También quedaban los raros, los frikis. Esos colegas que juegan a videojuegos de personajes de rol. Esos juegos interminables de subir habilidades y explorar un mundo fantástico mientras que en sus vidas en los últimos meses sólo han salido de casa a echarse los canutos con sus compañeros de partida en la placita del barrio. Tal vez alguno más festivalero los conseguía liar para estar tres días a base de MDMA en el Viña Rock, pero no más. Luego volverían a casa y se desintoxicarían de la sociedad encerrándose en sus cuartos viendo algún torneo de LoL en directo desde la 1 de la mañana hasta el amanecer.

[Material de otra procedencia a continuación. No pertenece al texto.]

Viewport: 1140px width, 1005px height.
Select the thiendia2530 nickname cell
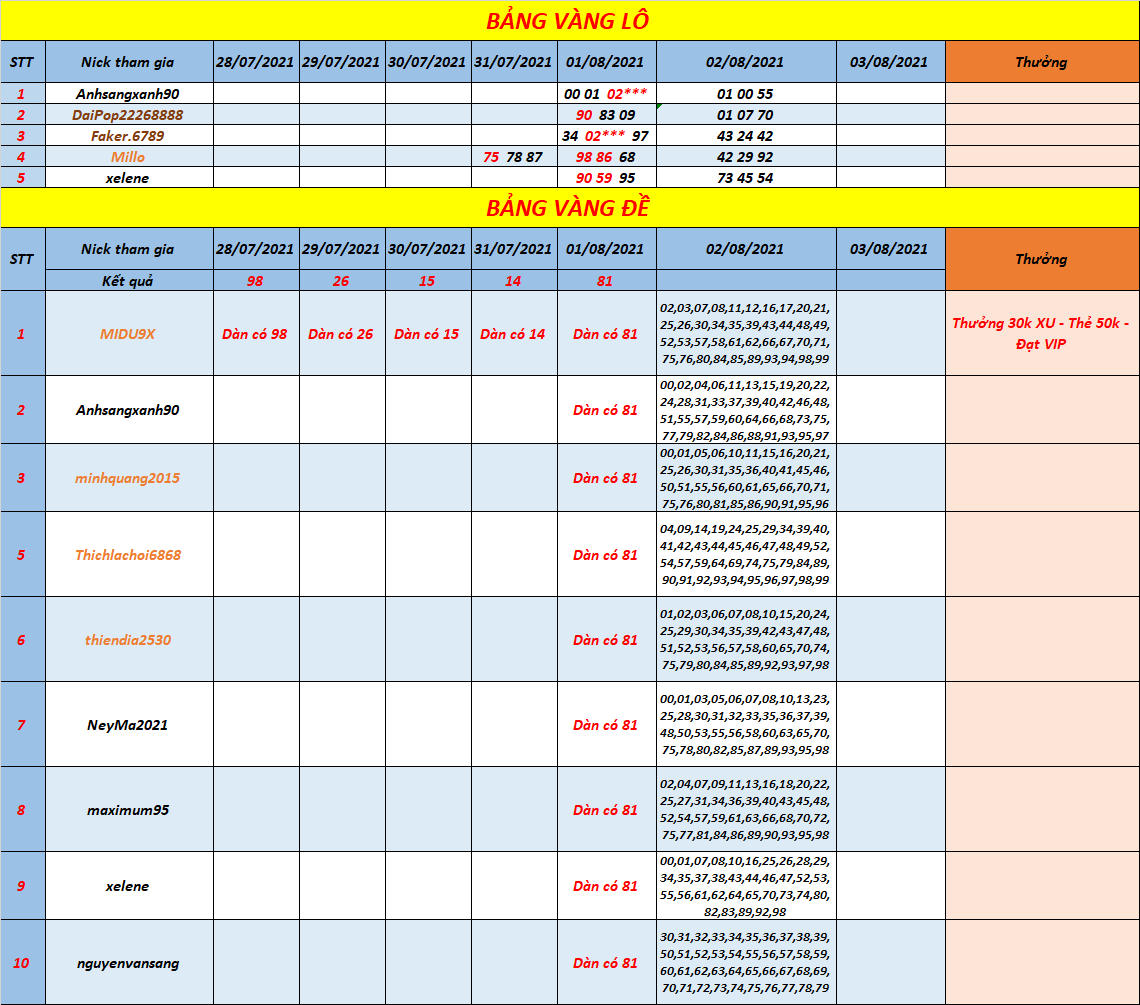click(128, 640)
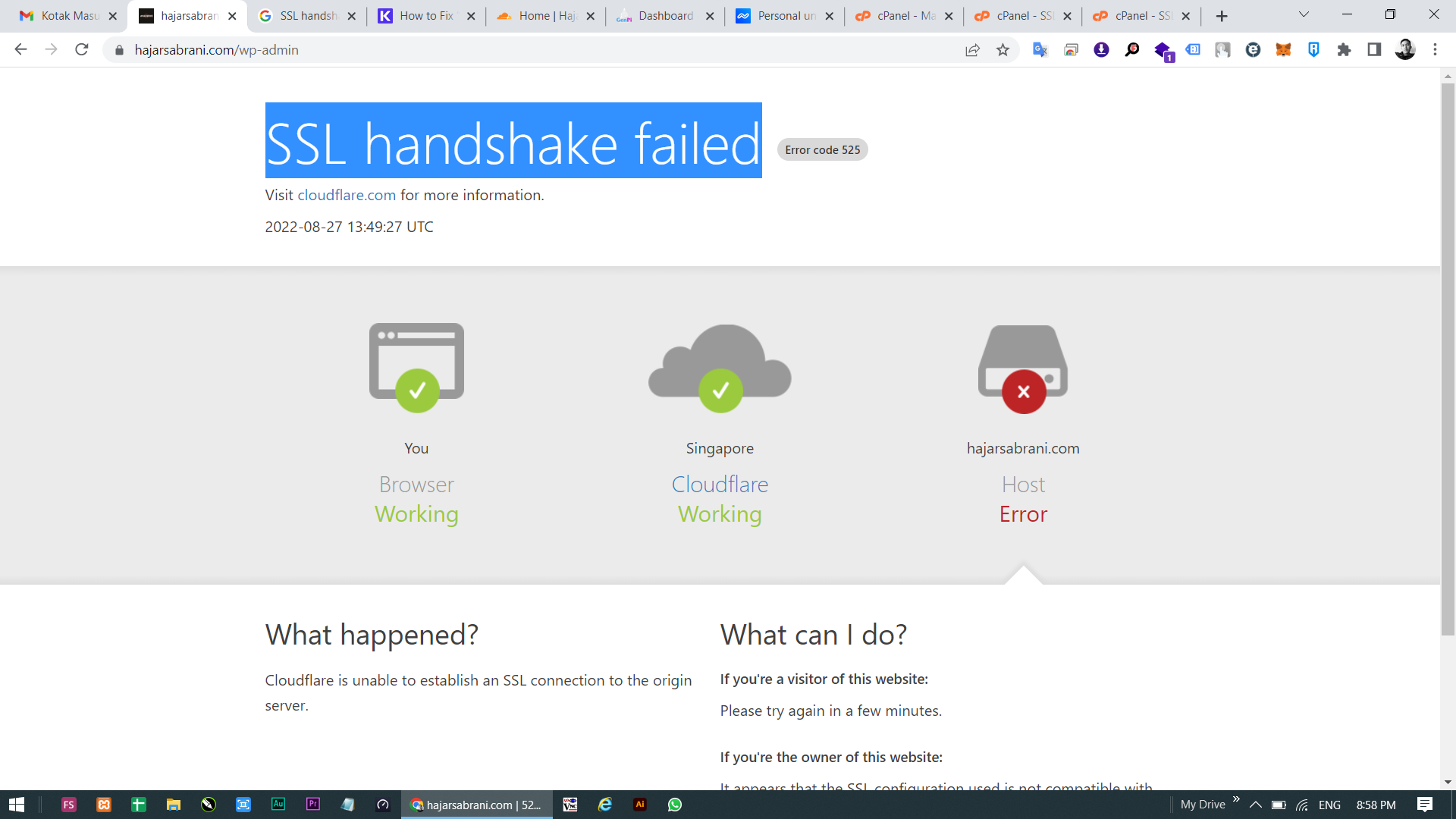Switch to the Dashboard tab
The width and height of the screenshot is (1456, 819).
pyautogui.click(x=665, y=16)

Cosas de que se organicen en Tailandia.


Pero también hay frikis más clásicos, de esos que se conocen todas y cada una de las series y películas de anime que ha producido Japón en los últimos 25 años. De los que no se drogan. Esas personas que siguen teniendo de portal de referencia ‘Meristation’ para algunas de sus mierdas y sueñan con viajar al país nipón y echarse de novia a una que se parezca a Sakura, la cazadora de cartas. Chicos de buen corazón, pero anclados en una visión hiperromántica del amor, fruto de horas de visionado de animación japonesa y clásicos de Disney. Chavales a los que les han roto el corazón mil veces rechazándolos antes de que se empiece a escribir historia alguna, pero a los que nunca les han dado la asestada definitiva. Como la que sientes cuando sales de la gran relación de tu vida y tras años y un final tormentoso a las dos semanas te enteras de que tu ex ya está saliendo con otro.


Siempre había también algún colega que no quería resignarse en su soltería y se seguía yendo al Logos a los grupos de los Erasmus que llegaban a su  pueblo, año tras año. A pesar de ser cada vez más viejo y de dar bastante el cante. Solían ser chicos que habían tenido un florecimiento tardío de su época sexual, por decirlo así. Hombres que habían tenido alguna experiencia en el extranjero que les había abierto la mente(o no). También había ayudado mucho haber abierto las piernas de alguna eslava con la que no habrían podido soñar en España, tras muchas conversaciones estériles por Whatsapp y haberlas llevado al restaurante más "caro" de Cracovia. Chavales que eran de los raritos del instituto y a los que se les daba bastante mejor ligar con polacas que con españolas. Chicos inteligentes pero con pocas habilidades sociales. Aunque claro, competir en humor, caballerosidad y espontaneidad con los maromos polacos a los que estaban acostumbradas estas chicas no era una gran dificultad. Ni siquiera para ellos.


Tal vez la gente joven de esta era viva demasiado rápido. Se me parte el alma cuando veo a chicas de mi edad que ya son incapaces de amar. Chicas que ya hablan y ven la vida como las divorciadas amigas de mi madre con las que se va a andar al río los domingos.

Chicas que combinan épocas de soltería con parejas a conveniencia con una frialdad pasmosa. Como un complemento más de sus vidas que se puede poner y quitar, hacer y deshacer, a su antojo. Por la otra parte, ellos solían ser tipos de esos que van al gimnasio y se llaman ‘máquina’ unos a otros cuando hablan de sus ligues o de las adictas al Instagram a las que acosaban. Como si fuesen los reyes del amor y la seducción, cuando lo cierto es que todos acababan echándose de novia a la primera que les gustase un poco y les hiciera caso. Amor moderno occidental.

Cualquier parecido con la realidad, sera una coincidencia.